Falls eine der Testpersonen Zweifel bekam, ob sie mit den Stromschlägen weitermachen sollte, wurden diese von den Versuchsleitern dazu aufgefordert weiterzumachen. Die Versuchsleiter waren ebenfalls sehr bewusst gewählt worden, denn sie mussten Autorität und Vertrauenswürdigkeit ausstrahlen.
Von diesen wurden beispielsweise folgende Sätze benutzt:
„Bitte fahren Sie fort!“
„Das Experiment erfordert, dass Sie weitermachen.“
„Sie haben keine Wahl, Sie müssen weitermachen!“
„Auch wenn die Elektroschocks schmerzhaft sind, das Gewebe der Testpersonen wird keine dauerhaften Schäden davontragen, also machen Sie bitte weiter!“
„Ob es dem Schüler gefällt oder nicht, Sie müssen weiter machen bis er alle Wörterpaare korrekt gelernt hat. Also machen Sie bitte weiter!“
Falls dann die Testperson nachfragte, wer denn hier die Verantwortung übernimmt, gab es immer die Garantie, dass der Versuchsleiter die volle Verantwortung trägt – und eben nicht die Versuchsperson.
Vielmehr Beschreibung über das Ursprungsexperiment will ich an dieser Stelle gar nicht geben. Es gibt das Experiment auch in Buchform und es wurde auch in Deutschland verfilmt mit bekannten Schauspielern wie z.B. Moritz Bleibtreu. Ich muss Sie vorwarnen. Ein sehr heftiger Film, der die Nerven strapaziert. Wobei Sie wissen müssen, dass die Filmversion vom realen Experiment abweicht und überzogen bzw. dramatisiert wurde.

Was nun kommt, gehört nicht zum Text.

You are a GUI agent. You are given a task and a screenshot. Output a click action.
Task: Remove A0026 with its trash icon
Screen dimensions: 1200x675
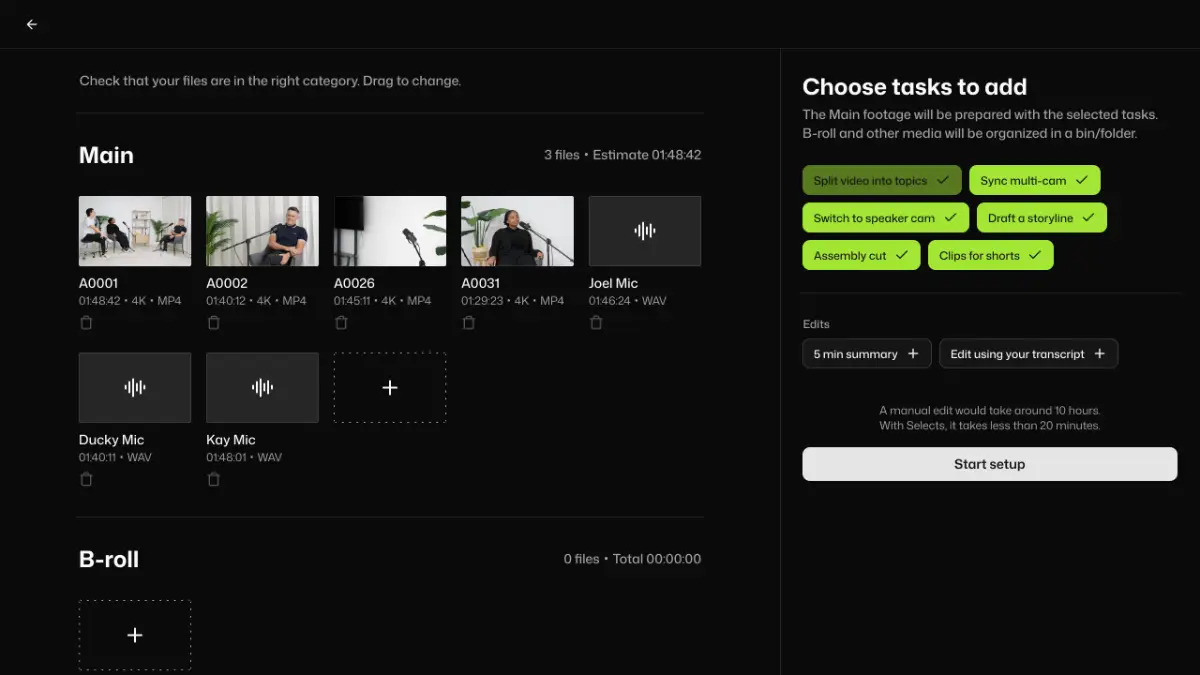click(341, 323)
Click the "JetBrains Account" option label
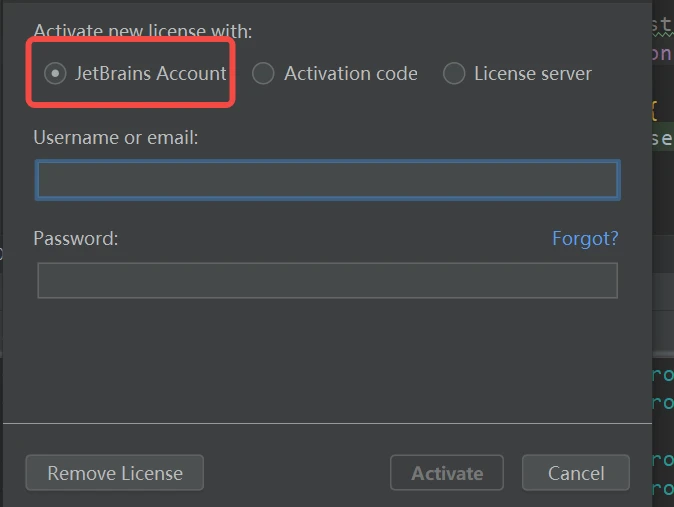 point(150,73)
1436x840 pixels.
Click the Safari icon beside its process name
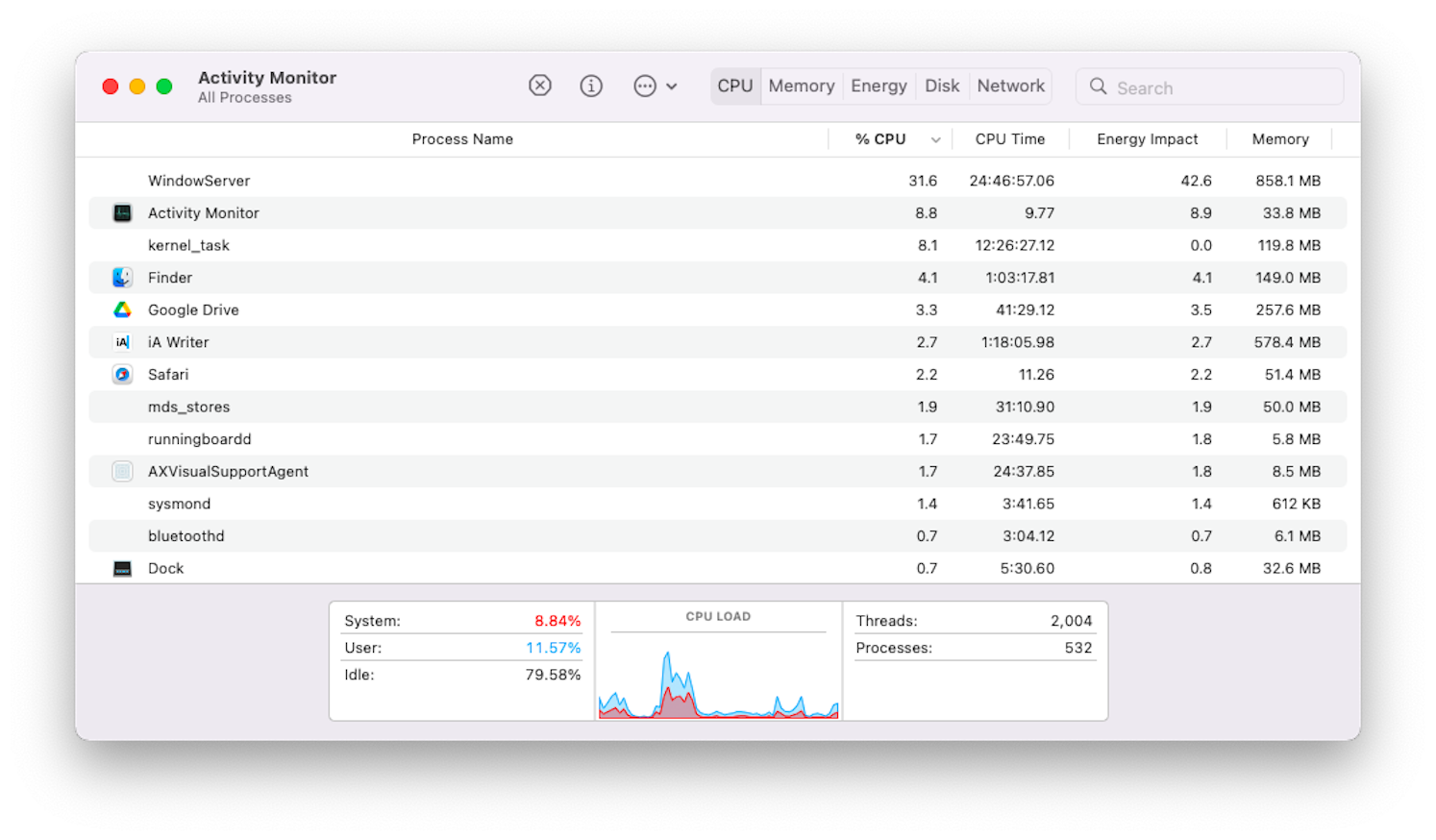coord(122,374)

Nun ist noch die Frage offen: was war denn das Ergebnis bei diesem Experiment?
65 % der Testpersonen hatten die Elektroschocks bis zum Höchstwert von 450 Volt durchgezogen. 450 Volt wurden dabei gekennzeichnet als extrem gefährlich.
Mit anderen Worten: 65 % der Testpersonen sind der Anweisung des Versuchsleiters gefolgt, obwohl sie sich der möglichen Auswirkungen, nämlich den Tod der Versuchspersonen bewusst waren.
Bemerkenswert war auch, dass 14 Versuchspersonen das Experiment zwar früher abbrachen, ABER: erst ab Stromschlägen von 300 Volt.
Dieses Experiment wurde in unterschiedlichsten Variationen und in verschiedenen Kulturen weiter durchgeführt.
Spannend war für mich auch zu lesen, dass es keine Unterschiede gab, was das Geschlecht betrifft. Und auch nicht, um welchen Kulturkreis es ging.
Als Fazit bleibt festzuhalten:
Fast alle Menschen sind offenbar unter bestimmten Bedingungen bereit, einer Autorität zu folgen und nicht ihrem Gewissen. Das Milgram Experiment hat danach auch viel Beitrag dazu geleistet, weshalb Menschen z.B. zu Kriegsverbrechen fähig sind.
Falls Sie das Ergebnis überrascht, verständlich! Mich hatte es auch überrascht, als ich das erste Mal darüber gehört hatte. Da ich das Thema sehr spannend fand hatte ich mich vor 10 Jahren intensiv mit diesem Themenkomplex beschäftigt und unter anderem auch eine abgewandelte Light Version des Experiments in einem Führungskräfte Modul eingebaut.
Dreimal dürfen Sie raten mit welchem Ergebnis.
Ganz genau: die Teilnehmer waren im Nachgang selbst verblüfft, überrascht und schockiert, welche Grenzen sie in ihrem Verhalten bereit sind zu übertreten.
Das galt sowohl für diejenigen, die Autorität zeigen sollten als auch für diejenigen, die bereit waren, allen Instruktionen gegenüber gehorsam zu sein.
Und eine Sache möchte ich noch erwähnen an dieser Stelle. Es gibt beispielsweise auch Umfragen dazu, wie Menschen reagieren würden, wenn sie auf der Straße in unmittelbarer Nähe mitbekommen, dass jemand angegriffen oder beleidigt wird.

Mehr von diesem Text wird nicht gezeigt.